Вчера я случайно пошел в нижнюю квартиру и увидел там готовимые мне в подарок М. Б. – книжные полки. Теперь сижу и волнуюсь: что подарят мне дети. Я думал, что страшно быть 37-летним мужчиной, – а это ничего. Вот пришла Аннушка и принесла дров: будет топить. Вчера с Мережковским у меня был длинный разговор. Началось с того, что Гумилев сказал Мережковскому: – У вас там в романе* Бестужев – штабс-капитан. – Да, да. – Но ведь Бестужев был кавалерист и штабс-капитанов в кавалерии нету. Он был штаб-ротмистр. – Мережковский смутился. Я подсел к нему и спросил: почему у вас Голицын цитирует Бальмонта: «Мир должен быть оправдан весь, чтоб можно было жить». – Разве это Бальмонт? – Ну да. – Потом я похвалил конструкцию романа, которая гораздо отчетливее и целомудреннее, чем в других вещах Мережковского, и сказал: это, должно быть, оттого, что вы писали роман против самодержавия, а потом самодержавие рухнуло – и вот вы вычеркнули всю философско-религиозную отсебятину. Он сказал: – Да, да! – и прибавил: – А в последних главах я даже намекнул, что народовластие тоже – дьявольщина. Я писал роман об одном – оказалось другое – и (он рассмеялся невинно) пришлось писать наоборот… – В эту минуту входят Боба и Лида – блаженно веселые. – Закрой глаза. Сморщи нос. Положи указательный палец левой руки на указательный палец правой руки – вот! – Часы! У меня наконец-то часы. Они счастливы – убегают. Приходит М. Б., дарит мне сургуч, бумагу, четыре пера, карандаши – предметы ныне недосягаемые. От Слонимского баночка патоки с трогательнейшей надписью.
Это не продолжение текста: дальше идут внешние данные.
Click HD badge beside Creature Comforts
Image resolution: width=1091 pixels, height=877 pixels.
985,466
2 апреля. Не сплю опять. Вчера Горький, приблизив ко мне синие свои глаза, стал рассказывать мне на заседании шепотом, что вчера, по случаю дня его 50-летия, ему прислал из тюрьмы один заключенный прошение. Прошение написано фиолетовым карандашом, очевидно обслюниваемым снова и снова; дорогой писатель, не будет ли какой амнистии по случаю вашего тезоименитства. Я сижу в тюрьме за убийство жены, убил ее на пятый день после свадьбы, так как оказался бессилен, не мог лишить ее девственности, – нельзя ли устроить амнистию.
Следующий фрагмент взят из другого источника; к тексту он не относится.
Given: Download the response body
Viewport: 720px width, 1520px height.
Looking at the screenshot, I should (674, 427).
Вчера Горький был простуженный, хмурый, больной. Устал тащиться с тяжелым портфелем. Принес (как всегда) кучу чужих рукописей – исправленных до неузнаваемости. Когда он успевает делать эту гигантскую работу, зачем он ее делает, непостижимо! Я показал ему лодочку, которую он незаметно для себя сделал из бумаги. Он сказал: «Это все, что осталось от волжского флота» – и зашептал: «А они опять арестовывают… Вчера арестовали Филипченко и др.» О большевиках он всегда говорит: они! Ни разу не сказал мы. Всегда говорит о них как о врагах.

__________________

Боба: откуда ученые знают маршрут человеческой крови?


17 апреля. Четверг. Страстная неделя. Лида только что причащалась – обнаружила необычайное религиозное рвение, а когда я спросил ее о причастии: ну что? она говорит: ой, какая гадость! кислое! Фу!

Зачем же вставала в такую рань и натощак торопилась в церковь.


18 апреля. Пятница. Ночь. Не сплю вторую ночь. Только что переехал на новую квартиру – гнусно: светло, окна большие, – то-то взвою, когда начнутся белые ночи.

Решил записывать о Горьком. Я был у него на прошлой неделе два дня подряд – часов по пяти, и он рассказывал мне многое о себе. Ничего подобного в жизни своей я не слыхал. Это в десять раз талантливее его писания. Я слушал зачарованный. Вот «музыкальный» всепонимающий талант. Мне было особенно странно после его сектантских, наивных статеек о Толстом выслушать его сложные, многообразно окрашенные воспоминания о Льве Николаевиче. Как будто совсем другой Горький.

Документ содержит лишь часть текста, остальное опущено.